#Mauritania Opposition Demand Peaceful Transition; Youth: Protests Continue


Mauritanian police on Wednesday 16 May 2012 broke up a fresh anti-regime protest as dozens of youths gathered to demand President Mohamed Ould Abdel Aziz leave power.

Police attack protesters at 16 May demo [photo via m25fev]

The protesters had gathered outside parliament to march to the interior ministry for an unauthorised sit-in, but police fired tear gas to disperse them.

Although there have been dozens of popular protests against the Aziz regime over the past 15 months called by civil society groups such as February 25 Movement, this was the first protest by a political opposition group that had been organised without seeking a license from the authorities. “The police tried to convince the youths to leave, their march was not authorised, but they refused and chose confrontation,” said a police commissioner at the scene.

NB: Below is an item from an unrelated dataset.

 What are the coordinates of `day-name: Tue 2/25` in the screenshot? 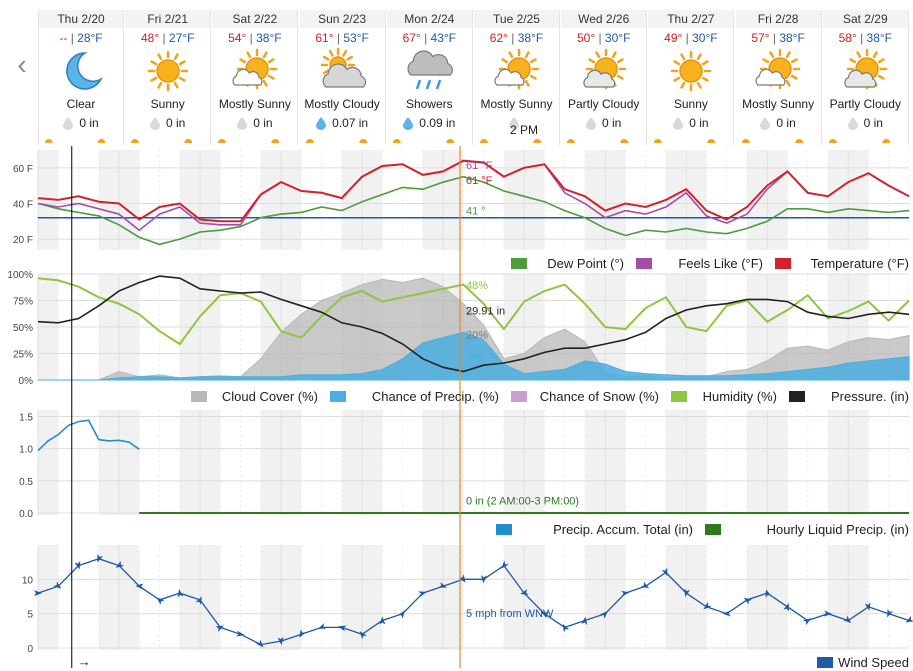 It's located at (516, 19).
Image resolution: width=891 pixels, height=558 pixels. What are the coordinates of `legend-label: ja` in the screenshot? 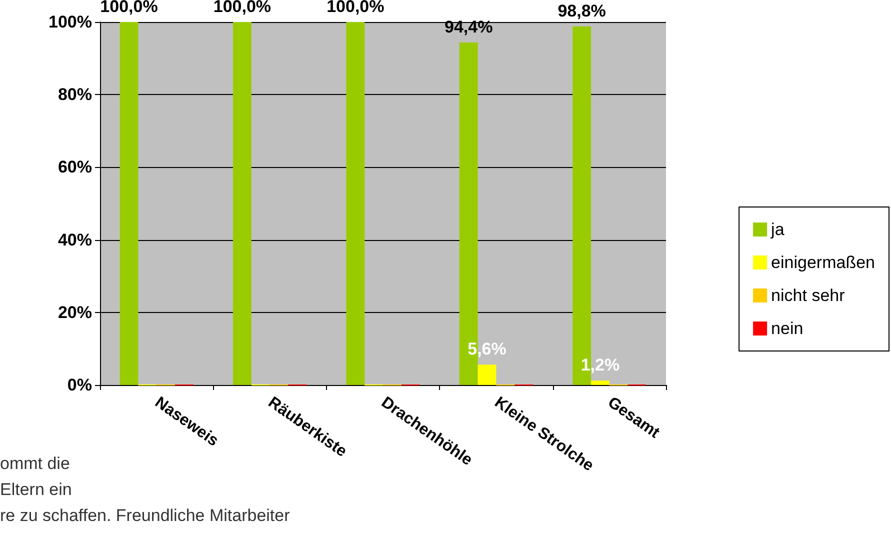 It's located at (778, 230).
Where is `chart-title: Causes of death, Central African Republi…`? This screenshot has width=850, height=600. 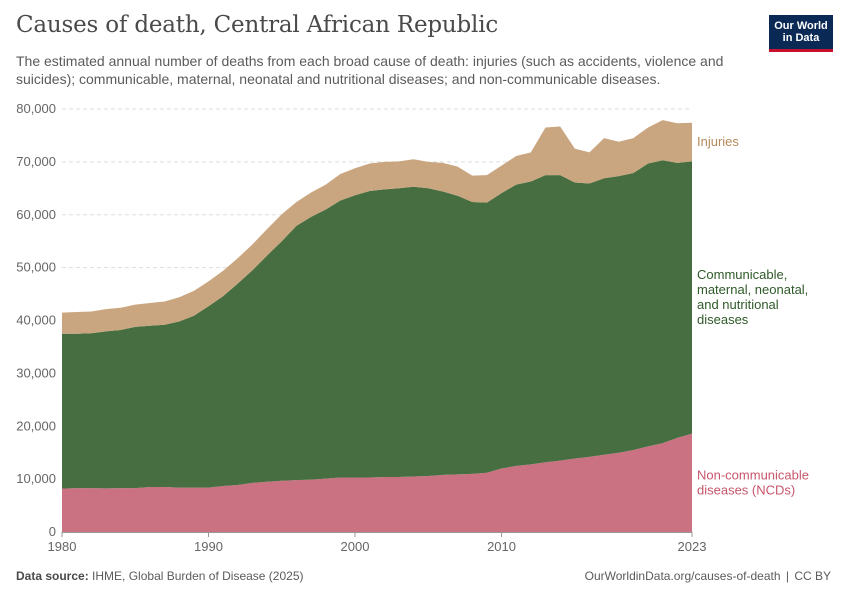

Angry youths threw stones at the police, set tyres ablaze and blocked traffic, attempting to regroup at various points around the capital without success. Police attacked protesters with batons and surrounded their HQ, trapping several youth party members inside. There have been reports of several injuries, mostly severe bruising to limbs and torso from baton attacks.

At least 20 protesters were arrested, including the leader of the youth wing of the Coordination of a Democratic Opposition (COD), a coalition of 9 political parties. The COD has accused Aziz of despotism and mismanagement.

Journalists trying to observe and report on the scene were also attacked and harassed, and some had cameras and equipment confiscated.

RFD Party Youth held a meeting after the 16 May protest [photo: elmohit]

Members of Mauritanian RFD party’s youth group say they remain determined to continue after today’s planned protest was disrupted.

COD lawmaker Moustapha Ould Bedredine said the president had “turned his back” on commitments made in the so-called Dakar accords which led to his election in 2009, a year after he seized power in a coup d’etat.

“Having refused inclusive dialogue stipulated in this agreement and chosen the route of despotism and of a reign without sharing, the only path left to us is removing the regime peacefully, via an agreed transition.”